[Bloc de texte]
Très handicapant, le headshaking ou encensement du cheval est une pathologie qui entrave grandement la monte et peut même altérer la relation cavalier/cheval. Difficile à diagnostiquer, ce trouble nécessite des investigations poussées et un accompagnement spécifique afin de permettre à l’animal de retrouver une bonne qualité de vie et une harmonie avec son cavalier.
Comment reconnaitre le headshaking ?
Description du headshaking
Le phénomène d’encensement chez le cheval doit son nom aux balancements de tête qui suggèrent le mouvement de l’encensoir. S’il peut ressembler aux stéréotypies fréquemment observées en box, le headshaking s’en distingue par l’intensité et la durée du phénomène qui ne cède pas en séances de travail. Il est, d’ailleurs, souvent, plus présent lorsque le cheval est en activité et s’accroit avec l’intensité des efforts fournis.
Ces mouvements violents, d’apparition soudaine ou progressive, sont réalisés sur un plan vertical, horizontal ou en rotation. Ils semblent déclenchés par des douleurs faciales (comparables à la névralgie faciale chez l’Homme) en cas d’exposition à une lumière vive ou à des stimuli tactiles tels que le passage de l’air au niveau des naseaux, la pluie ou le vent.
Constants ou ponctuels, ces mouvements répétitifs sont associés à des signes de gêne nasale tels que des éternuements, des renâclements, des ébrouements, des jetages nasaux et des frottements du chanfrein sur les supports de l’environnement et sur les pattes antérieures. Le cheval semble anxieux et certains équidés peuvent même aller jusqu’à s’automutiler ou cesser toute alimentation tant le trouble est envahissant. Dans ces situations, la monte devient impossible car le comportement du cheval peut s’avérer dangereux.
[/Bloc de texte]
- Liste des tâches -
1. Dans le texte sur le headshaking, reformulez sous forme de liste le paragraphe qui commence par « Constants ou ponctuels » en gardant ses faits principaux.
2. Répondez à ces questions d'après le texte sur le headshaking :
(a) D'où vient le nom « encensement » ?
(b) Sur quels plans les mouvements violents sont-ils réalisés ?
(c) Pourquoi la monte peut-elle devenir impossible ?
3. Poursuivez le texte sur le headshaking à partir de l'endroit où il s'arrête.
[Données à analyser]
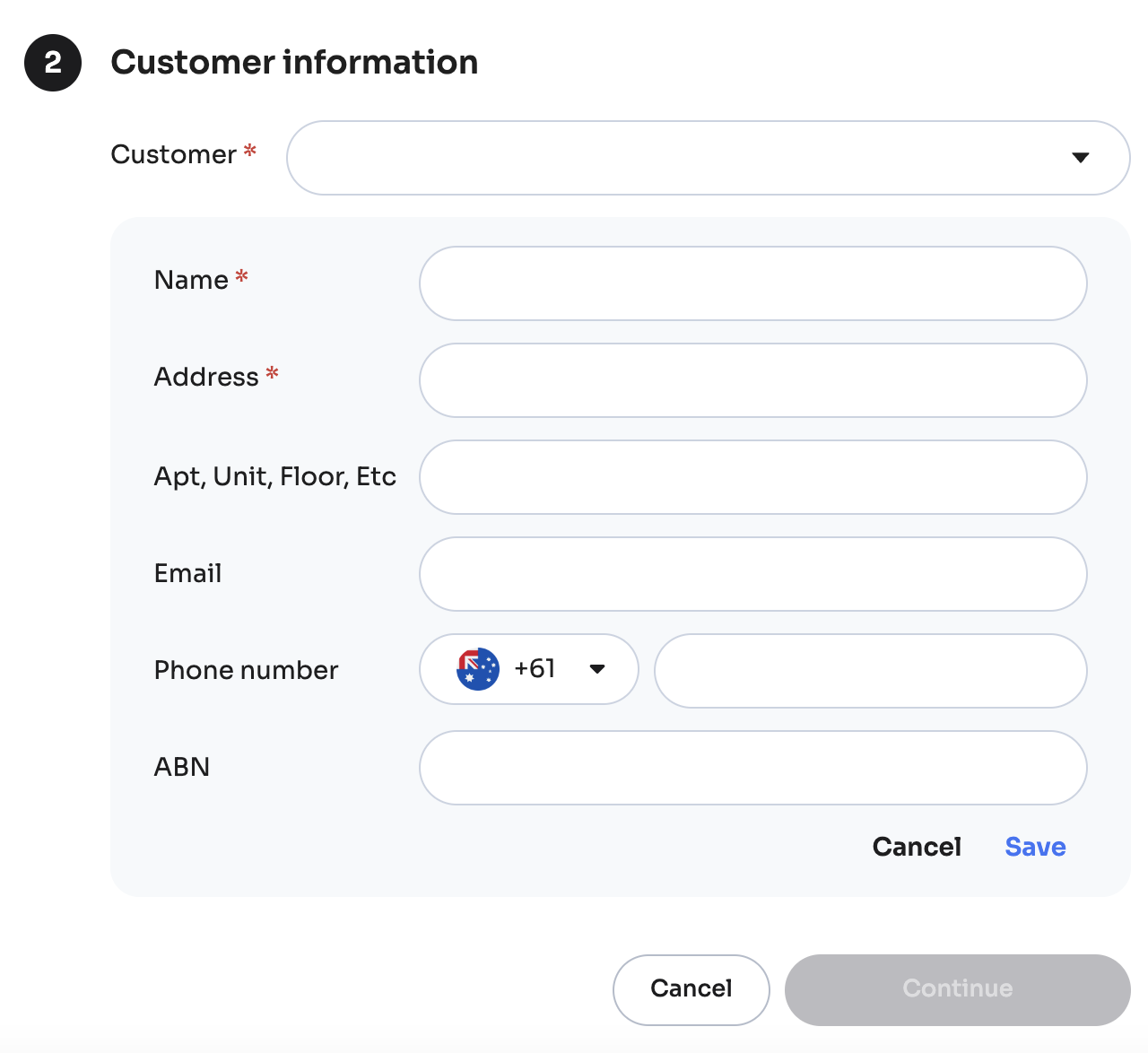Click Cancel next to Save

pos(916,847)
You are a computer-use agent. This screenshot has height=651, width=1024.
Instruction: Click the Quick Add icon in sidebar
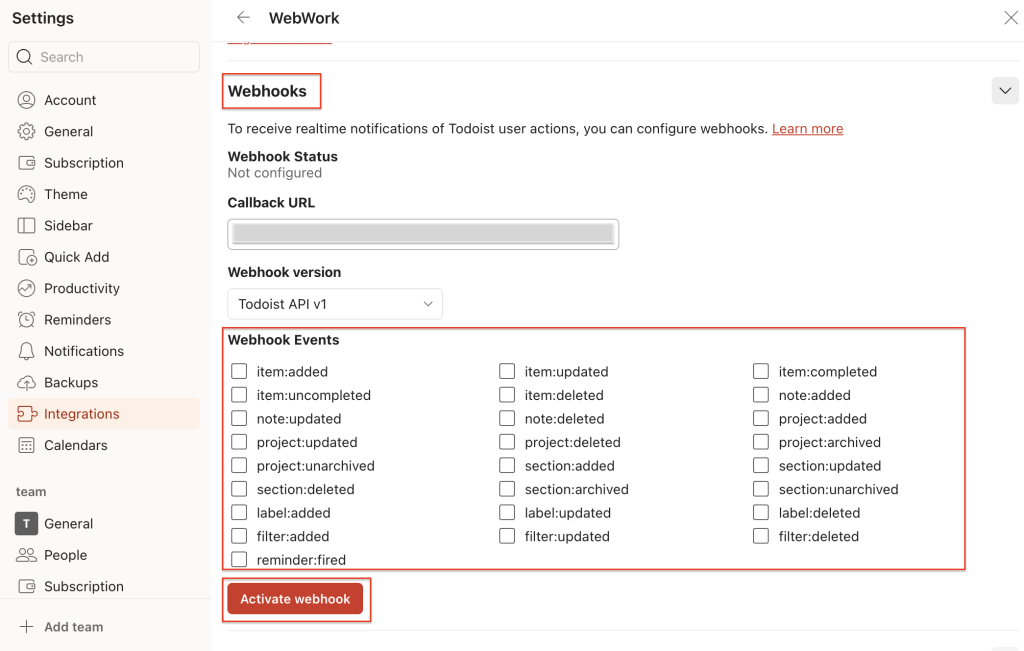[27, 257]
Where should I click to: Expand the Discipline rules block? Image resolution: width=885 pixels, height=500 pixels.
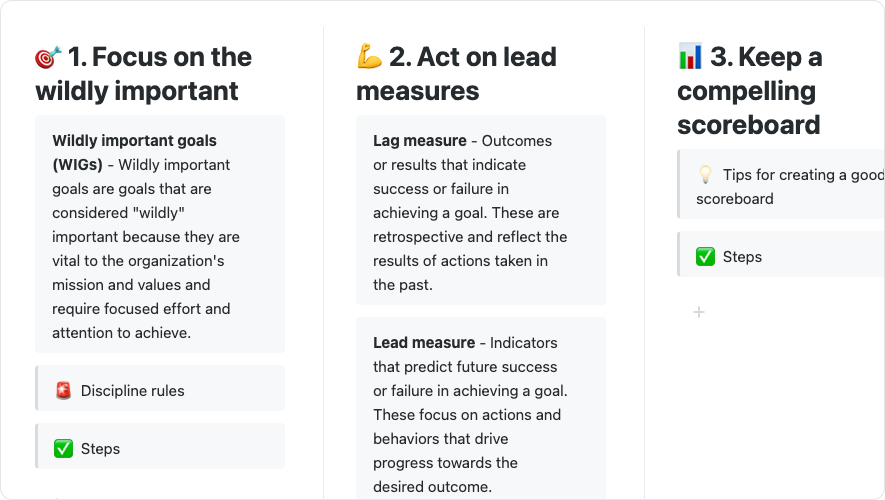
[/Données à analyser]
- Réponses aux tâches -
1.
- Les mouvements répétitifs, constants ou ponctuels, s'accompagnent de signes de gêne nasale : éternuements, renâclements, ébrouements, jetages nasaux, frottements du chanfrein sur les supports de l'environnement et sur les pattes antérieures.
- Le cheval paraît anxieux.
- Certains équidés vont jusqu'à s'automutiler ou cesser toute alimentation.
- La monte devient alors impossible, car le comportement du cheval peut s'avérer dangereux.

2.
(a) Des balancements de tête, qui suggèrent le mouvement de l'encensoir.
(b) Sur un plan vertical, horizontal ou en rotation.
(c) Parce que le comportement du cheval peut s'avérer dangereux.

3.
Les différents grades de l’encensement
Les premiers symptômes de l’headshaking apparaissent, généralement, chez des chevaux de 6 à 10 ans et plutôt au printemps ou en été.
Selon leur gravité, les symptômes sont classés en 5 grades :
- Grade 1 : les symptômes sont légers et intermittents. Le cheval peut être monté.
- Grade 2 : les symptômes sont modérés et identifiés dans des situations spécifiques. Le cheval peut être monté avec difficulté.
- Grade 3 : les symptômes sont plus importants et le cheval est difficile à contrôler à la monte.
- Grade 4 : les symptômes sont tels que le cheval ne peut plus être monté.
- Grade 5 : les symptômes sont majeurs et le comportement du cheval le rend dangereux.
Généralement, les signes cliniques s’aggravent avec le temps au détriment de la qualité de vie de l’animal. Chez 60 % des chevaux atteints, ces manifestations apparaissent au printemps et en été, les journées ensoleillées étant sources d’une augmentation des symptômes chez certains chevaux appelés encenseurs photosensibles.
Quelles sont les causes du headshaking ?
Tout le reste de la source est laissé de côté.